Daisch ist brutal und hat die besten Waffen
Daisch ist
bekannt für grenzenlose Brutalität gegen alle, die mit ihrer rigiden
Auslegung der Scharia, dem islamischen Recht, nicht konform gehen. Die
Gruppe unter der Führung von Abu Bakr al-Baghdadi ist ein Ableger von al-Qaida im Irak.
Sie tauchte in
Syrien erstmals im April 2013 auf, übernahm sofort eine Führungsrolle
innerhalb der syrischen Revolution und kontrollierte innerhalb von sechs
Monaten den größten Teil der Rebellengebiete. Daisch verfügt über die
besten Waffen und wird von religiösen Führern aus den Golfstaaten
großzügig finanziert.
Der Großteil der
Kämpfer stammt aus dem Ausland, sie wollen als Märtyrer des Islams ins
gelobte Paradies einziehen. "In ihren Augen sind wir alle Kuffar,
Ungläubige," sagt Abu Hussein, ein Kämpfer von Ahrar al-Scham. "Sie
wollen uns alle töten." Ahrar al-Scham ist eine von sieben
Rebellengruppen, die sich im November zur Islamischen Front
zusammengeschlossen haben.
Mehr als 1500 Tote bei internen Rebellenkämpfen
Im Januar war
der offene Krieg mit Daisch ausgebrochen, nachdem die Terroristen
wiederholt Kommandanten der Islamischen Front gefoltert und enthauptet
hatten. Daisch wurde aus den meisten ihrer Stellungen in Aleppo und
Umgebung vertrieben. Mehr als 1500 Kämpfer sollen bei diesem internen
Rebellenkonflikt getötet worden sein. Daisch ist jetzt nur noch in der
Provinzhauptstadt Raqqa und einigen wenigen Städten im Norden Syriens
präsent. Dazu gehört der Grenzort Tall Abyad.
"Ich war unter
den letzten vier, die über den Stacheldraht in die Türkei flüchten
konnten", sagt Ahrar-al-Scham-Kämpfer Abu Hussein. Die türkischen
Soldaten an der Grenze hätten ihm dabei geholfen. "Gott sei dank", ruft
er laut aus. "Denn alle meiner gefangenen Kameraden hat Daisch
kaltblütig exekutiert."
Systematische Jagd auf Journalisten
Die Extremisten
von al-Qaida sind auch am Grenzübergang von Bab al-Hawa, knapp 400
Kilometer weiter westlich, Thema Nummer eins. Nach einem doppelten
Selbstmordanschlag, bei dem am 22. Januar 16 Menschen starben, ist die
Grenze hier wieder offen.
"Ich glaube,
Sie sind nicht ganz bei Trost, nach Syrien einzureisen", sagt ein
türkischer Grenzbeamter, der ungläubig die Pässe kontrolliert. Seine
Überraschung ist verständlich, seit vier Monaten hat kein westlicher
Journalist mehr die Grenze überquert.
Daisch hatte
systematisch Jagd auf Pressevertreter gemacht und sie gekidnappt. Rund
30 Journalisten sollen sich in ihrer Gewalt befinden. "Keine Grund zur
Sorge", versicherte Abu Hadi, der für die Sicherheit des größten und
wichtigsten, syrischen Grenzübergangs zur Türkei verantwortlich ist.
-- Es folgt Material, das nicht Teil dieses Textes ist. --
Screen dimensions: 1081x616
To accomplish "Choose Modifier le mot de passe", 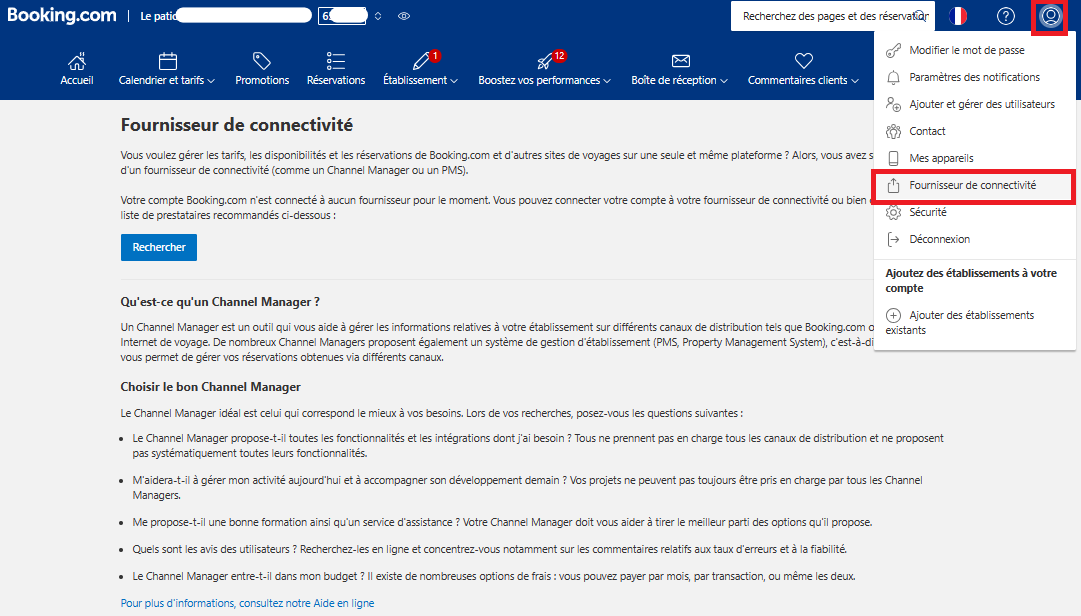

"Wir von der Islamischen Front haben Daisch von hier vertrieben."
Es gebe noch
einen Stützpunkt, keine 30 Kilometer von Bab al-Hawa entfernt, aber dort
seien sie hoffnungslos umzingelt. "Diese Leute haben eine Gehirnwäsche
hinter sich", behauptet Abu Hadi. "Ihr radikaler Islam hat mit unserer
Religion nichts zu tun." Zehn Mitglieder von Daisch habe die Islamische
Front am Grenzübergang verhaftet. "Wir haben sie nach Hause geschickt,
nach dem sie versprachen, nicht mehr gegen uns zu kämpfen."
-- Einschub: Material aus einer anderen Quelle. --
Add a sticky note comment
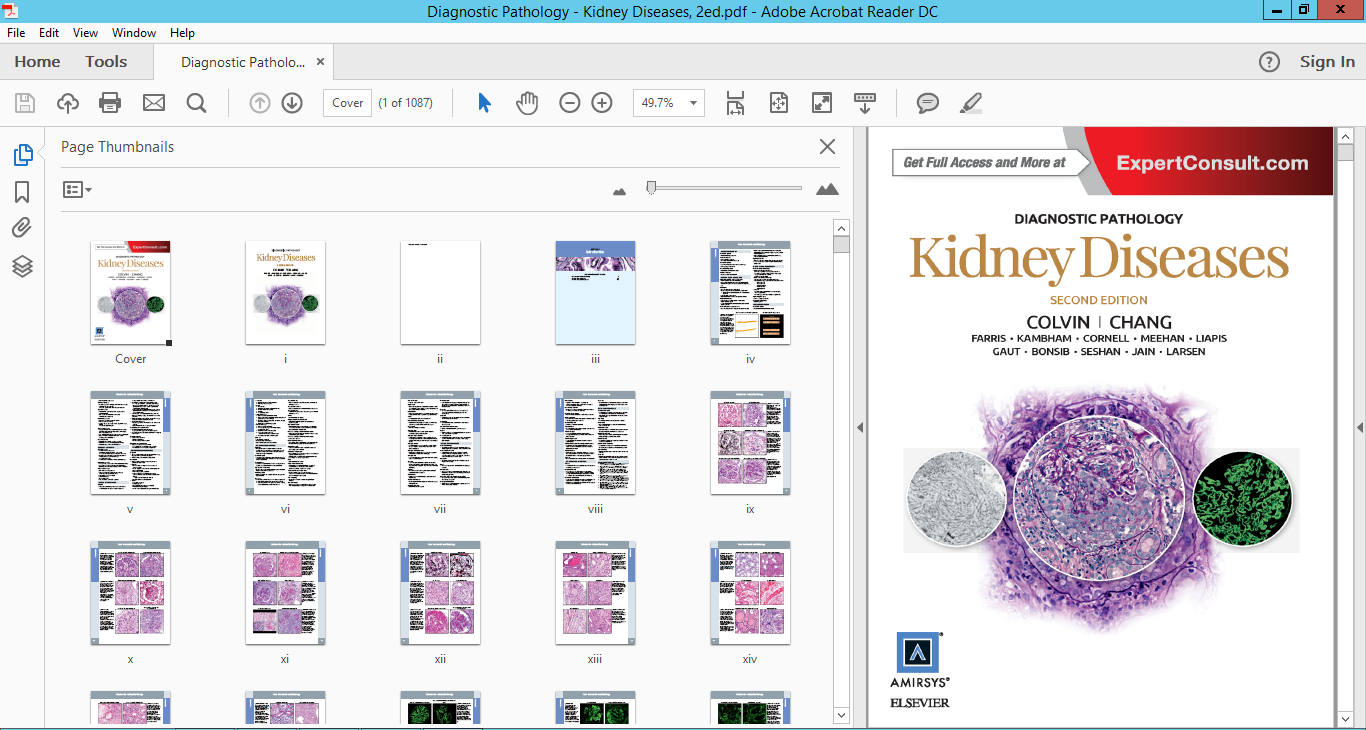point(928,103)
Friedensvertrag bezeichnet der Scheich als Fälschung
Mitten ins
Gespräch platzt die Ankunft von Scheich Bassam Ajaschi. Der Geistliche
ist ein Kadi, der in den gesetzlosen Zeiten der Revolution für Recht und
Ordnung sorgen will. "Alles genau nach den Prinzipien der Scharia",
sagt der Imam, über dessen Brust eine alte französische Pistole, eine
Handgranate und Handschellen baumeln.
Ajaschi lebte
lange Zeit in Belgien und genießt dort den zweifelhaften Ruf als
"Terrorist mit Verbindungen zu al-Qaida". In Italien war er im Jahr 2008
verhaftet worden, nachdem man in seinem Camping-Fahrzeug fünf illegale
Immigranten und Dschihad-Propagandamaterial gefunden hatte.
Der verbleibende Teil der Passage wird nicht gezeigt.